# knocked out another one (added more pictures)



## bronco611 (Apr 29, 2016)

Found a few minutes to beat on some rock just before it got dark, knocked out another bullet for the next season. It so thin and colorful and I still have to micro flake the edge to completely sharpen it but I can finish  that tomorrow.


----------



## shakey gizzard (Apr 29, 2016)

Awesome!


----------



## Nugefan (May 2, 2016)

looks nice , lets see it with back lighting ...


----------



## YellowKnife (May 2, 2016)

Now that's a sho nuff deer bullet if I ever seed one! Be a shame to send it at a nasty ole swamp donkey and loose it, could send it to me an it will be safe in my keeper case.


----------



## Nicodemus (May 2, 2016)

Mighty nice. I`m impressed.


----------



## NCHillbilly (May 3, 2016)

Nice point!


----------



## T-N-T (May 3, 2016)

That thing is sure enough purty!


----------



## nrh0011 (May 3, 2016)

very nice point!


----------



## shotgunpapa (May 8, 2016)

I like it sure wish I knew how to do that.


----------



## Redbow (May 9, 2016)

Nice point indeed..


----------



## phocus (May 9, 2016)

Super Nice !


----------

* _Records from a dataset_
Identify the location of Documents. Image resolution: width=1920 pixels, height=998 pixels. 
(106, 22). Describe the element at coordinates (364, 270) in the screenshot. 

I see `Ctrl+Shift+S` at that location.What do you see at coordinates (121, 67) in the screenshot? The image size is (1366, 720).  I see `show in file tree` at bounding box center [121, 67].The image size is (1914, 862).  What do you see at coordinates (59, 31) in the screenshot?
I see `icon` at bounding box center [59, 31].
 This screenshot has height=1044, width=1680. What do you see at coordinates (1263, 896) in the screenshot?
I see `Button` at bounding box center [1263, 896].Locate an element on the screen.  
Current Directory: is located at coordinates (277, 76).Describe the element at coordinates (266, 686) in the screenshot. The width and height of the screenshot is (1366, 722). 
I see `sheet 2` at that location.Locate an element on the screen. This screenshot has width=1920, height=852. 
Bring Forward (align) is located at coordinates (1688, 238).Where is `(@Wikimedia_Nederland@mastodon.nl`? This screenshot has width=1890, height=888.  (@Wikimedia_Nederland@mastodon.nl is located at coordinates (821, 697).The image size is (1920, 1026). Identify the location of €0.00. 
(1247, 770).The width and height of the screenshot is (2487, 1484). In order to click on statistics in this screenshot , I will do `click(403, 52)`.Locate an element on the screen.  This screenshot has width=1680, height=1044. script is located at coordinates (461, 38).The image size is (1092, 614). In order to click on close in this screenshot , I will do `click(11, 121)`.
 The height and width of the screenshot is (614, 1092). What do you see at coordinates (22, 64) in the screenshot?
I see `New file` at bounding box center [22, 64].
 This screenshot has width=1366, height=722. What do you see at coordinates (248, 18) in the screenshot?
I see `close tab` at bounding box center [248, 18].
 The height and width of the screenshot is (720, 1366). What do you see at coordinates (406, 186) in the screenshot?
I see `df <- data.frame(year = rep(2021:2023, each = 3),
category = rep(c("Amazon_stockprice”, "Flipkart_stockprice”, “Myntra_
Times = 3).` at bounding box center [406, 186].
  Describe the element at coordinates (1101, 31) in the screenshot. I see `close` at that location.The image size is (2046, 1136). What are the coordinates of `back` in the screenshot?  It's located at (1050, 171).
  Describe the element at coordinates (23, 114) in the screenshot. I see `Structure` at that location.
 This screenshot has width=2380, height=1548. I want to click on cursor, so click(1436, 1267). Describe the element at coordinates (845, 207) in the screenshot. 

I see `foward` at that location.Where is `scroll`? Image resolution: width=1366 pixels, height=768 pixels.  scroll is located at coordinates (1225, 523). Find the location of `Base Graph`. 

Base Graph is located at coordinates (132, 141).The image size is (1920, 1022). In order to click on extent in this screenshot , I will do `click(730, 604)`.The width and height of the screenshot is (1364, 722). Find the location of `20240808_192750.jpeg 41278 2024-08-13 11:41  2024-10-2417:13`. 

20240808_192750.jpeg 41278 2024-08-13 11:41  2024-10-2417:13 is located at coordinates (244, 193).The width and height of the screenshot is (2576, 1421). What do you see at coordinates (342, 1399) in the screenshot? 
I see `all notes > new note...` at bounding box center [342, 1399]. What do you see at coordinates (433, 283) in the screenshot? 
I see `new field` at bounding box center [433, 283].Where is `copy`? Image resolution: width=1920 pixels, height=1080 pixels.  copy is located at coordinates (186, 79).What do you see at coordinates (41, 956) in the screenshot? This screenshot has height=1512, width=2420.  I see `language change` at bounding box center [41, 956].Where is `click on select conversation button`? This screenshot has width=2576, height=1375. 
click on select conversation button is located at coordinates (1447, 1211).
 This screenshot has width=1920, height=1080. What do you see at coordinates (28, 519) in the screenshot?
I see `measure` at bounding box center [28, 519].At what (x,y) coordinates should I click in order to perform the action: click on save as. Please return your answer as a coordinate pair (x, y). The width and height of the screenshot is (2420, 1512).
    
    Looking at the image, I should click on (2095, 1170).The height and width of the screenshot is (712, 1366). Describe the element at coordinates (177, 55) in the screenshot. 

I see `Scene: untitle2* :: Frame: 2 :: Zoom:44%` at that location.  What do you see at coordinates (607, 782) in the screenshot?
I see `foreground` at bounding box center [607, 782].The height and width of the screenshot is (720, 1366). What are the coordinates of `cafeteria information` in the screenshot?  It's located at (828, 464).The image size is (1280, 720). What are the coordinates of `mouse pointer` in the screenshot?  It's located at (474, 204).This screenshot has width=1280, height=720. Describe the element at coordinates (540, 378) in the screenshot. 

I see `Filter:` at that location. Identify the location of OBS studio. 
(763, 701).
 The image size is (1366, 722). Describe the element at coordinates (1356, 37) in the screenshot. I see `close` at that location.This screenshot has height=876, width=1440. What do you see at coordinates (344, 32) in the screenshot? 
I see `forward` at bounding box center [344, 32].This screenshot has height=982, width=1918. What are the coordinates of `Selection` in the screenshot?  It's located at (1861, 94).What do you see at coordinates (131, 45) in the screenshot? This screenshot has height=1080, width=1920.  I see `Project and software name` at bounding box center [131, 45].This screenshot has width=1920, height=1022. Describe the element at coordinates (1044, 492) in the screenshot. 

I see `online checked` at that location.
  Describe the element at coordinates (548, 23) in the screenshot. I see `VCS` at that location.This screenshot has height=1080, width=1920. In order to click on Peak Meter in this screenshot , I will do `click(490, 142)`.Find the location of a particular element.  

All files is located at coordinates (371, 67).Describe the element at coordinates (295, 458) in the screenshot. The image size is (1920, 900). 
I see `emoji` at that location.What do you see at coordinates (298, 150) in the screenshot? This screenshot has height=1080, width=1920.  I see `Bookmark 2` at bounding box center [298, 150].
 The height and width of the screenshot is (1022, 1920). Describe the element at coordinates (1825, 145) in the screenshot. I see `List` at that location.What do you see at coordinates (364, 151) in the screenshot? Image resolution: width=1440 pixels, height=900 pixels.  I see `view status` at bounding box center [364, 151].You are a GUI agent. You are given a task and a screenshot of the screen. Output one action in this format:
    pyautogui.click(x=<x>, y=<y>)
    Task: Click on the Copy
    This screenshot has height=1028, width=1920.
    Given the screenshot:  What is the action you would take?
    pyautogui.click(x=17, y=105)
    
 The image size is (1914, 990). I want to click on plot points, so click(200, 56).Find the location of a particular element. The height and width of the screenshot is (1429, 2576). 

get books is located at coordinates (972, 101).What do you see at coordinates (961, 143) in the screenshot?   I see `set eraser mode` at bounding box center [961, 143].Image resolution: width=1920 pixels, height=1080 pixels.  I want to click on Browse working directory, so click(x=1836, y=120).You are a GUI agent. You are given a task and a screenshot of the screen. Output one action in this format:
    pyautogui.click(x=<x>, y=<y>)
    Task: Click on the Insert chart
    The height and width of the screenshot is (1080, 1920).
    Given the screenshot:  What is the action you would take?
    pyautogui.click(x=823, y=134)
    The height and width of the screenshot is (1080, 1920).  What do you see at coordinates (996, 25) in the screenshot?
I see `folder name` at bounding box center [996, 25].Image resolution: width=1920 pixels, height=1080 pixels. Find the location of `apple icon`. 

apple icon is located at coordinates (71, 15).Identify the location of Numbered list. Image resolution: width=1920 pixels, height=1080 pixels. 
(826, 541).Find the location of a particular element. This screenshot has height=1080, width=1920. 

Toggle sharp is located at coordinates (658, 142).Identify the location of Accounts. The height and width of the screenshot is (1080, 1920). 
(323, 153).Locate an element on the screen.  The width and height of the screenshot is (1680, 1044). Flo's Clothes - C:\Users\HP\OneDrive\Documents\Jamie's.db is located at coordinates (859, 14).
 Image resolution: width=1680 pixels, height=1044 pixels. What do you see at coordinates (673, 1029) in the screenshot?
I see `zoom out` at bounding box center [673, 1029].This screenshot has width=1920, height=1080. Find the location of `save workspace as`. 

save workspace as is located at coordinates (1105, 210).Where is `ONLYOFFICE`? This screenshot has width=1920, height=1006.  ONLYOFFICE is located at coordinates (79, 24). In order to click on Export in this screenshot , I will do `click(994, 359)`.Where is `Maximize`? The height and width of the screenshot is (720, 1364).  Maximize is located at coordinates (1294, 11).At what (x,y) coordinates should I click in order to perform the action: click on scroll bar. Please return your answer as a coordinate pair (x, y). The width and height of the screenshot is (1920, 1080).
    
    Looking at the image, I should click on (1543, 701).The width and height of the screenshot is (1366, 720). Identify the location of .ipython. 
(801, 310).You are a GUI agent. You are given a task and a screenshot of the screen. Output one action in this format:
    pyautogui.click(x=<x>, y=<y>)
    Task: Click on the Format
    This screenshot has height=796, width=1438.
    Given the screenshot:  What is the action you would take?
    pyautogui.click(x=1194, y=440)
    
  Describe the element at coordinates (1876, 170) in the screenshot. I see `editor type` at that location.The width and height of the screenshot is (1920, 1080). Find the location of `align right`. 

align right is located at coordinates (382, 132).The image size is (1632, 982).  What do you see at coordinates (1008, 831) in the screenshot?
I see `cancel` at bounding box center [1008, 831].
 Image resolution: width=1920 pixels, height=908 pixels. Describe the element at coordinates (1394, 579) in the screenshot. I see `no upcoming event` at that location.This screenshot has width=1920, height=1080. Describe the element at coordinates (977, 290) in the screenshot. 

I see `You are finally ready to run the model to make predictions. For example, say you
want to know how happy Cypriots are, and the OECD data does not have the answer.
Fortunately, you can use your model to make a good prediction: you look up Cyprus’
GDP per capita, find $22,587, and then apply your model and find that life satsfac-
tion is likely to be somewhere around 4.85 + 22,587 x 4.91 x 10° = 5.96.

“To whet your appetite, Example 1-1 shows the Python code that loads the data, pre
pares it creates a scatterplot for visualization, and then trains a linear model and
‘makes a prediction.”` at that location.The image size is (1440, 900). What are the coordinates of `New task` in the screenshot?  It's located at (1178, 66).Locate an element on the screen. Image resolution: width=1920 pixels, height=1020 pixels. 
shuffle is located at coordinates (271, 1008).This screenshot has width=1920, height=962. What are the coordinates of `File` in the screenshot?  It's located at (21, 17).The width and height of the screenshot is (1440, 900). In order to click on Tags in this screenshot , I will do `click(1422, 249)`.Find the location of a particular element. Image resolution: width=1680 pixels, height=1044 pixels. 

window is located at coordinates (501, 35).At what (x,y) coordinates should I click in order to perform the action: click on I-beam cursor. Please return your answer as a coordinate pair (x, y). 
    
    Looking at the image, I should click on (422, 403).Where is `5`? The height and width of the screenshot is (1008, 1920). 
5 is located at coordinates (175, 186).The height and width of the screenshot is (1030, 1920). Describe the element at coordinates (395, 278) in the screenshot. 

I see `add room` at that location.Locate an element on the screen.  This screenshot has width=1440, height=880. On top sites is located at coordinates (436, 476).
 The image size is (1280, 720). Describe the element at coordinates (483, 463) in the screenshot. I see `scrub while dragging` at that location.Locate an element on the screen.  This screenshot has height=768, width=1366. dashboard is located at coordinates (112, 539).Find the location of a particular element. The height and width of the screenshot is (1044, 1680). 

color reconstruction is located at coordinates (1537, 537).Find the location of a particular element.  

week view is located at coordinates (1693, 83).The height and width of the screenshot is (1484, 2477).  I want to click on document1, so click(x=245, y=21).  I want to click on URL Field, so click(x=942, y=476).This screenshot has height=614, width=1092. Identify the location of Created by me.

* _Job_
In the thread about the new point, copy word for word everything from "## Nugefan (May" down to "my keeper case.". You won't need the records for this.

* _Solution for this exercise_
## Nugefan (May 2, 2016)

looks nice , lets see it with back lighting ...


----------



## YellowKnife (May 2, 2016)

Now that's a sho nuff deer bullet if I ever seed one! Be a shame to send it at a nasty ole swamp donkey and loose it, could send it to me an it will be safe in my keeper case.